Problem requirements:
Return every line of the listing below, unchanged, from its first line to the line holding "Given: Click the pin", that line included.
- Opening Delimiter -
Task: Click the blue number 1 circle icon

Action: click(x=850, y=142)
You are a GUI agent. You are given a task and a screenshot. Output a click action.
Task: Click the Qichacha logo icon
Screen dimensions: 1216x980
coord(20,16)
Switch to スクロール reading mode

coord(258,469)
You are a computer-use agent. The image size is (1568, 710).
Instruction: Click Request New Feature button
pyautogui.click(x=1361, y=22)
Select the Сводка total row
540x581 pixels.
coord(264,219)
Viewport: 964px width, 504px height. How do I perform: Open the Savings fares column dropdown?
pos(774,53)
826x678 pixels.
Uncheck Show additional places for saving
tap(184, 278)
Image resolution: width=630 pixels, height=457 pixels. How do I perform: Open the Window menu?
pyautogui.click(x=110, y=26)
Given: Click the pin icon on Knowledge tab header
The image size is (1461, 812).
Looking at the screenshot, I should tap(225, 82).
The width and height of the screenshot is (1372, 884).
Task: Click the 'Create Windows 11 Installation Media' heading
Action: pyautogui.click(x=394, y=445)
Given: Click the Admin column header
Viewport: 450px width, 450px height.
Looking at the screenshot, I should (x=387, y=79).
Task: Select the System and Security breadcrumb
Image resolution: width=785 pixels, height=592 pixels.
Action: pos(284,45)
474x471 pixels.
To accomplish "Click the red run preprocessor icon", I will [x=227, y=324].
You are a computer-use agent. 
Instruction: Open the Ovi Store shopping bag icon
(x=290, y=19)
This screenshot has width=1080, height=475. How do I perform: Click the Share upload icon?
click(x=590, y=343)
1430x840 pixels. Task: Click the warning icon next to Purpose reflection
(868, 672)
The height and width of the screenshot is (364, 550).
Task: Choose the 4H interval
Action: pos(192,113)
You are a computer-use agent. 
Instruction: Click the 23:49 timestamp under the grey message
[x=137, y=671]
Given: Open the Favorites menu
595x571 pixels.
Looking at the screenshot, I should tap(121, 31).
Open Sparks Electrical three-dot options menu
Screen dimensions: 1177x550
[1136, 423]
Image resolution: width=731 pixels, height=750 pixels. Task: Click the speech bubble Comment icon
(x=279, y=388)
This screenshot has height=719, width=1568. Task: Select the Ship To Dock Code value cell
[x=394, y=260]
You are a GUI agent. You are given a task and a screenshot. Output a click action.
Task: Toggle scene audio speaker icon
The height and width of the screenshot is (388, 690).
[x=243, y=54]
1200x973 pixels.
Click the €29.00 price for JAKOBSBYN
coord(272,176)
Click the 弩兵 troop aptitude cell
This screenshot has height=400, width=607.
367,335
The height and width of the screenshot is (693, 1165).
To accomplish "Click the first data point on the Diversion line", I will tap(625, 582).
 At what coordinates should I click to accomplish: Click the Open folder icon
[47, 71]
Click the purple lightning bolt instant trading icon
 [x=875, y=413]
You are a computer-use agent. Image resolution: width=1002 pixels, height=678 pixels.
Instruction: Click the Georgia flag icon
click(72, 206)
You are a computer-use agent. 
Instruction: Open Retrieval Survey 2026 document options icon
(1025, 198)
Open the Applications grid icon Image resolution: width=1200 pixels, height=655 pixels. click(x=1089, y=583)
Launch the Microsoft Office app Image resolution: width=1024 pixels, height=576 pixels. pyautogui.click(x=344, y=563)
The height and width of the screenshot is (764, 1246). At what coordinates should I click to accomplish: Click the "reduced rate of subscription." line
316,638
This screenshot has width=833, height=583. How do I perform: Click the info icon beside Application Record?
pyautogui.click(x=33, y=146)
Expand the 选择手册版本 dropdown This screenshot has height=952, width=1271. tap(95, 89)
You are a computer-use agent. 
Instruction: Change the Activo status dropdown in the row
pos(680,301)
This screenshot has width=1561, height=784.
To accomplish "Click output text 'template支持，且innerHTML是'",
- Closing Delimiter -
Result:
Task: Click the blue number 1 circle icon

Action: click(x=850, y=142)
You are a GUI agent. You are given a task and a screenshot. Output a click action.
Task: Click the Qichacha logo icon
Screen dimensions: 1216x980
coord(20,16)
Switch to スクロール reading mode

coord(258,469)
You are a computer-use agent. The image size is (1568, 710).
Instruction: Click Request New Feature button
pyautogui.click(x=1361, y=22)
Select the Сводка total row
540x581 pixels.
coord(264,219)
Viewport: 964px width, 504px height. How do I perform: Open the Savings fares column dropdown?
pos(774,53)
826x678 pixels.
Uncheck Show additional places for saving
tap(184, 278)
Image resolution: width=630 pixels, height=457 pixels. How do I perform: Open the Window menu?
pyautogui.click(x=110, y=26)
Given: Click the pin icon on Knowledge tab header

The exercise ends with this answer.